A música que abre e encerra
o filme denuncia a situação de precariedade em que vivem muitas crianças no Rio,
e no Brasil como um todo. No início alguns dados nos são apresentados: sabemos
que existem mais de 600 favelas no Rio, controladas ou pelo tráfico ou pela
milícia. Também sabemos que a polícia mata mais de mil pessoas por ano. Logo se
percebe, então, que não se defende nem um lado nem o outro, mostrando que são
igualmente vítimas do sistema de desigualdade que impera no Brasil. “Todos temos
o sonho de ser felizes”, diz Aranha, um dos chefes do tráfico mais procurados
pela polícia carioca, assassinado pela polícia em março deste ano.
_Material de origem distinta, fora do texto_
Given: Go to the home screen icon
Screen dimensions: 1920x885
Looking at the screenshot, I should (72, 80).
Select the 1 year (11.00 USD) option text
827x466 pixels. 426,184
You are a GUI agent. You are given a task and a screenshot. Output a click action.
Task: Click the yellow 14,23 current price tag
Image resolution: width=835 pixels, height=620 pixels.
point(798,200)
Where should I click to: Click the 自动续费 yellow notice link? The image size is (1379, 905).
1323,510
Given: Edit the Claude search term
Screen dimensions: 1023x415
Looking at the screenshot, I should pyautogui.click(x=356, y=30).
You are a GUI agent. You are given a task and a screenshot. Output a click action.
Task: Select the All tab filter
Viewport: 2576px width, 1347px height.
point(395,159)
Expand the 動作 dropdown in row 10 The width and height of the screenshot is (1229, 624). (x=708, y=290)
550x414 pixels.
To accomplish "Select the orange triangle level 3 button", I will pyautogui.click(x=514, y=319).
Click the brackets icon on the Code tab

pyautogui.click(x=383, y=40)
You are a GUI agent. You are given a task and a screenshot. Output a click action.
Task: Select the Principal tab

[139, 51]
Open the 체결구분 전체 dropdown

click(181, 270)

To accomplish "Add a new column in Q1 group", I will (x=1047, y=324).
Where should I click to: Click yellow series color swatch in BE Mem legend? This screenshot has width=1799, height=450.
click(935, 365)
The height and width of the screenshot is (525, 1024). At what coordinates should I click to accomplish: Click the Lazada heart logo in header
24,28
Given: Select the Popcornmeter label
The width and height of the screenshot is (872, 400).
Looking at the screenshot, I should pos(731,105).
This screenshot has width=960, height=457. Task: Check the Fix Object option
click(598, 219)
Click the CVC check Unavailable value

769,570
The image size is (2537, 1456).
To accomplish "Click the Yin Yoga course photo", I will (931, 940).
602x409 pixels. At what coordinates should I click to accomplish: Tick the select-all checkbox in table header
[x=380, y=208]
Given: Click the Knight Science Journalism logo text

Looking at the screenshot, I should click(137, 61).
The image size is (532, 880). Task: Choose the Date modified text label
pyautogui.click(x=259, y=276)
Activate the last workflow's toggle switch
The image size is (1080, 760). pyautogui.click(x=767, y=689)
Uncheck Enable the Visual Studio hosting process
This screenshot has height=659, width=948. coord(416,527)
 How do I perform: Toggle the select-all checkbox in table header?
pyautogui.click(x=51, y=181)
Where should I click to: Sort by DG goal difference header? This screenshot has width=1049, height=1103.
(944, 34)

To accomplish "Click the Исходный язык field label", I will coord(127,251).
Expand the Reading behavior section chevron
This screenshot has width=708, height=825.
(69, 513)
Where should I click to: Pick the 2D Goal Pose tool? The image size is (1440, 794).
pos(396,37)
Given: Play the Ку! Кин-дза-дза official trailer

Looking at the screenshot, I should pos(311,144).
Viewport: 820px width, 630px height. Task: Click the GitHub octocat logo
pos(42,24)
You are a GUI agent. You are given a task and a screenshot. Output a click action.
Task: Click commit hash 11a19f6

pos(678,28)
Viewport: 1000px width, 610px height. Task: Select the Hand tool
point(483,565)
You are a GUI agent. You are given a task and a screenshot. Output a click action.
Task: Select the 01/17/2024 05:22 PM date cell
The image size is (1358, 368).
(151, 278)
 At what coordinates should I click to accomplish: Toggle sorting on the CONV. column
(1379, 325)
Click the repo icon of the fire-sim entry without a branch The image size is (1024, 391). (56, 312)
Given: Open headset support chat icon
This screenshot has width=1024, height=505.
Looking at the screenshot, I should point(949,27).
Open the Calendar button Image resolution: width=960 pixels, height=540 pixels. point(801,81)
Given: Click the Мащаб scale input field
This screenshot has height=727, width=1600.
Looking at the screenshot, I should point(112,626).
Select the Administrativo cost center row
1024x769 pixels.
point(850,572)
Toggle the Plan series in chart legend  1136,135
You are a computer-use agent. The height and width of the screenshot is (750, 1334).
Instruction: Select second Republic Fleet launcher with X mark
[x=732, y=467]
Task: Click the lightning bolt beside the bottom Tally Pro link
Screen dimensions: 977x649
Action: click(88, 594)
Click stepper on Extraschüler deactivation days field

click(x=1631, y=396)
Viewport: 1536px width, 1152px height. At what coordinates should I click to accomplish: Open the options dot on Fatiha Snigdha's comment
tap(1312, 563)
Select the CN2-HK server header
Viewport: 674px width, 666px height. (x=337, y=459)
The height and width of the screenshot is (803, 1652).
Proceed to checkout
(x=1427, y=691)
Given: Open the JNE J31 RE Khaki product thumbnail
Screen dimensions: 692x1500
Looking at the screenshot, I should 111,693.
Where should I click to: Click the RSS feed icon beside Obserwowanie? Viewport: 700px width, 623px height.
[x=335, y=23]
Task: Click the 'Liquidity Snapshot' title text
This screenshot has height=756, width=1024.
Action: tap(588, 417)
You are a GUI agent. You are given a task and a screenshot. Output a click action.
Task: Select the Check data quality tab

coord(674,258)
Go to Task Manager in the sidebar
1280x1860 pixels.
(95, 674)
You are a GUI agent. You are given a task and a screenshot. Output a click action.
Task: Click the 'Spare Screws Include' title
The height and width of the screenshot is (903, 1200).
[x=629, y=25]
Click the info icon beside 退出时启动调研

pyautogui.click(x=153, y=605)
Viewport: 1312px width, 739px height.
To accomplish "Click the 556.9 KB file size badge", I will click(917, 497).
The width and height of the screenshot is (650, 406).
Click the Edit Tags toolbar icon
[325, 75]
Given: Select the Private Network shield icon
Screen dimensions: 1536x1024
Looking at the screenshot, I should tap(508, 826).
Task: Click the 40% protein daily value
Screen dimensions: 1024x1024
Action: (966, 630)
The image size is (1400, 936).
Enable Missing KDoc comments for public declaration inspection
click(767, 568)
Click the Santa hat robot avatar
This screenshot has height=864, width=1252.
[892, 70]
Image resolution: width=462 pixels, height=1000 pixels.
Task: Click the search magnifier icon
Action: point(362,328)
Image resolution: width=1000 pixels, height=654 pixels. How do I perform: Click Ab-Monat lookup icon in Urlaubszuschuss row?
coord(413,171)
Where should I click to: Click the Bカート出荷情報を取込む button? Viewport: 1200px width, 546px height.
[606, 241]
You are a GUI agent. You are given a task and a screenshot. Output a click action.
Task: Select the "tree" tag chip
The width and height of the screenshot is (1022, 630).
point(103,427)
Os
traficantes dizem querer suprir a ausência do Estado na comunidade, e respondem
com seus tiros à violência dos policiais. Estes, por seu lado, falam que têm a
intenção de apoiar a população que vive “sob a ditadura do tráfico” nas favelas;
e, por fim, os pastores, que querem tirar as pessoas do mau caminho e levar a
paz a cada um. “Aqui ou eu danço com o diabo, ou eu caminho com Deus”, diz o
pastor Dione, frase que deu o mote para o título do longa.
As cenas são impactantes.
Mostra-se a violência empreendida tanto pelo tráfico contra quem falsifica a
droga com pó royal quanto a dos policiais que, ao invadir as favelas,
interrompem o cotidiano de moradores, privando-os de seu direito de ir e vir.
Veem-se crianças com olhos arregalados de susto; senhoras fazendo compras no
açougue; jovens chegando da escola ou então jogando bola em um campo de futebol.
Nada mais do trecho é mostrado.